Костюмы лампочковых цирковых мотоциклистов создавать было тоже интересно: делать их и носибельными, и немного «космическими», и в финансы уложиться. Чтобы лампочки зажигались в нужных виражах и горели ярче при увеличении скорости, чтобы перед зрителями был такой световой вихрь, надо было придумать маленький и нетяжелый трансформаторчик.
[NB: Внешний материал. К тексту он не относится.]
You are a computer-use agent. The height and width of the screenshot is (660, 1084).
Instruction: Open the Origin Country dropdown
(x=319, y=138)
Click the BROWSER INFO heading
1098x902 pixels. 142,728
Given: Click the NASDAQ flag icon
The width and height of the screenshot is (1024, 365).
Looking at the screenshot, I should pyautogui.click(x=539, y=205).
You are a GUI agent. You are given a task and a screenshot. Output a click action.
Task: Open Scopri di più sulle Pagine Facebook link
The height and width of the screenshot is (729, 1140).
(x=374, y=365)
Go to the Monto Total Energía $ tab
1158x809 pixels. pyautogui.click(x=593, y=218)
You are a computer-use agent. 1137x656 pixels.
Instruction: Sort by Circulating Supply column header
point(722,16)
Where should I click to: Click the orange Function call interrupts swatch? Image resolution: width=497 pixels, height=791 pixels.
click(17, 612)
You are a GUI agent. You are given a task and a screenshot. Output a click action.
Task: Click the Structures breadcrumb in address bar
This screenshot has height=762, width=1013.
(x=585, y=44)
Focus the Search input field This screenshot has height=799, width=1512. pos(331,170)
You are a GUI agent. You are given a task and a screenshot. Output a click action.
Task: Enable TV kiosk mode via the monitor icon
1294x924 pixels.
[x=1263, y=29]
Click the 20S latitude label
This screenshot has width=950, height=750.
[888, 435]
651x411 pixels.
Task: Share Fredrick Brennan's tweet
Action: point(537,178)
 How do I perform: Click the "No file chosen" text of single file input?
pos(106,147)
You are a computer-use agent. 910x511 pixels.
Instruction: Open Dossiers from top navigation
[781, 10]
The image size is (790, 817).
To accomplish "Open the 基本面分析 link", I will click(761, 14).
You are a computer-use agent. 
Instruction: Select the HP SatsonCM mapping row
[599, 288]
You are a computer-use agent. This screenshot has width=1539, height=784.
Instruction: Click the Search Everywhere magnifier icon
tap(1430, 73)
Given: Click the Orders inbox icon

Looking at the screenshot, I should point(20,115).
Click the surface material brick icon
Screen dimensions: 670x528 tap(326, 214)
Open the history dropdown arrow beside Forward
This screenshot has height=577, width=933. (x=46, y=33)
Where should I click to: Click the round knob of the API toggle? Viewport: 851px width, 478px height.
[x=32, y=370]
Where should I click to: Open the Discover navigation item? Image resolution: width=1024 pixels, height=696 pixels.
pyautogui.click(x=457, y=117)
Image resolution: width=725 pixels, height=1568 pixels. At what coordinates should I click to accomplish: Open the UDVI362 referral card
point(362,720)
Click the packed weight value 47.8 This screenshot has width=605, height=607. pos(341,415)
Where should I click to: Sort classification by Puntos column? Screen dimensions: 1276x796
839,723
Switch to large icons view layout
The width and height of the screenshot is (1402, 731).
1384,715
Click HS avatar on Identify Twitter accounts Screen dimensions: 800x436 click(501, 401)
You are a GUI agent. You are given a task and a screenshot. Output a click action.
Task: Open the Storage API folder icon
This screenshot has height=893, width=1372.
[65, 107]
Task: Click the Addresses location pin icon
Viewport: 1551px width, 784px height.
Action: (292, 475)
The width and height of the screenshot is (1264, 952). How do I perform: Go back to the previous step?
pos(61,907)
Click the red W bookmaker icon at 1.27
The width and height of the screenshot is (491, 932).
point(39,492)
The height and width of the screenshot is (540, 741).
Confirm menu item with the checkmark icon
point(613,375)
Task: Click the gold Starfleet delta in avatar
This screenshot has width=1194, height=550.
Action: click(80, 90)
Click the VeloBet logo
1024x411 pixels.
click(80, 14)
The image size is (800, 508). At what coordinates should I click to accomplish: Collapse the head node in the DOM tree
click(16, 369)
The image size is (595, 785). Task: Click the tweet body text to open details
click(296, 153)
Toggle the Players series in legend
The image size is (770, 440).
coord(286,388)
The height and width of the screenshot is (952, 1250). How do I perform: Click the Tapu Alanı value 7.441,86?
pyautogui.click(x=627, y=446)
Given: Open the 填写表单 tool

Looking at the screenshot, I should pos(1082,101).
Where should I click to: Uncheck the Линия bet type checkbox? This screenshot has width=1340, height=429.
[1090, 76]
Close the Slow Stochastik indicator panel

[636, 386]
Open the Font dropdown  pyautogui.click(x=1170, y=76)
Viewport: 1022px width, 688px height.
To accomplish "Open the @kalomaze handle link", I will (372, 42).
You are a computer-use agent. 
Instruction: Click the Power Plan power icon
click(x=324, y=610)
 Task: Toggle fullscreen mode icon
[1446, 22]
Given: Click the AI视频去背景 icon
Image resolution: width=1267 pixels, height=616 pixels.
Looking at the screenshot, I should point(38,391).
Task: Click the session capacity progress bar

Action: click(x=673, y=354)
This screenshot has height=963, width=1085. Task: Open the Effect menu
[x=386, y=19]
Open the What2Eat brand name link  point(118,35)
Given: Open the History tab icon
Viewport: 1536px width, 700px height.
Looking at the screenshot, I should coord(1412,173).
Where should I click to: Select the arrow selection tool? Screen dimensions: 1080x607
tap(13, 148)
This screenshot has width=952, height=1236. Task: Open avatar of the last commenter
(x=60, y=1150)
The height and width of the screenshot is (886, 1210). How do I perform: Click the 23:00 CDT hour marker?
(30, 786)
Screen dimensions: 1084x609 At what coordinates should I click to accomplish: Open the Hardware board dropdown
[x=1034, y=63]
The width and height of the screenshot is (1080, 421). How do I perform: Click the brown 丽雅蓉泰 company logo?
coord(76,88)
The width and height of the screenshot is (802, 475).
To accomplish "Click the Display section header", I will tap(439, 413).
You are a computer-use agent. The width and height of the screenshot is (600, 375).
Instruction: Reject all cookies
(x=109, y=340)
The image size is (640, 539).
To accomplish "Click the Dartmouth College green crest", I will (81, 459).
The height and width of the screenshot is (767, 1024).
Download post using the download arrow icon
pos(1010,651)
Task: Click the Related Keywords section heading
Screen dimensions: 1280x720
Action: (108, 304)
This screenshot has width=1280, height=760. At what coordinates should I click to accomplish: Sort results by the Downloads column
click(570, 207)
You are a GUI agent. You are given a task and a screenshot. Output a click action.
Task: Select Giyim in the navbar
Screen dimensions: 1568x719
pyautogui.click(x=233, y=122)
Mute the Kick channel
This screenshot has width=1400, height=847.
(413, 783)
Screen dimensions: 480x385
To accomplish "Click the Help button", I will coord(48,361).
Так получилось, что костюмы к «Цирку» я создавала под боком Института. Поскольку сам Институт я не одевала — там работали художники-постановщики по костюмам Ира Цветкова, Люба Мингазитинова, Оля и Лена Бекрицкие, — то для меня этот фантастический красивый советский объект был неким айсбергом в нашем океане, неизвестным и неизведанным. Очень много было ежедневной и ежечасной работы, поэтому погостить в Институте довелось раза три, наверное. Но это было незабываемо! Илья Хржановский и Денис Шибанов придумали и создали грандиозное. При этом продумано было все до мелочей, и когда ты туда шел — через вахту, контроль, проверки, сдачу мобильника, обмена денег и т. п. (хорошо, что у меня, очкарика, очки были аутентичные), — то вместе с костюмными деталями менялся и твой настрой. Натягиваешь чулки 50-х годов и понимаешь, насколько все неизящно и неудобно, как этот жесткий ворот жакета трет шею — тут нехорошо и там не так. Вспомнилось даже, как в школе учитель математики заставил снять колечко прямо на уроке перед всеми, мое пребывание в пионерлагере, где были строгости, построения, линейки и всякие «Зарницы». «Волосы седые на головке детской...»
Реконструировать историческую реальность мне, однако, не приходилось: мы ведь не музейный фон на экране создаем, была дана вольному воля со знанием всякого исторического материала (мы все учились понемногу) отвечать на поставленные Хржановским высокохудожественные задачи. И 20-е, и 30-е, и другие годы представлены так, как задумал режиссер-постановщик.
При этом мне без придумок, без какой-то фантазии неинтересно делать ничего, и, конечно, в «Дау» можно было предлагать и воплощать такие варианты, которые до этого нигде не встречались.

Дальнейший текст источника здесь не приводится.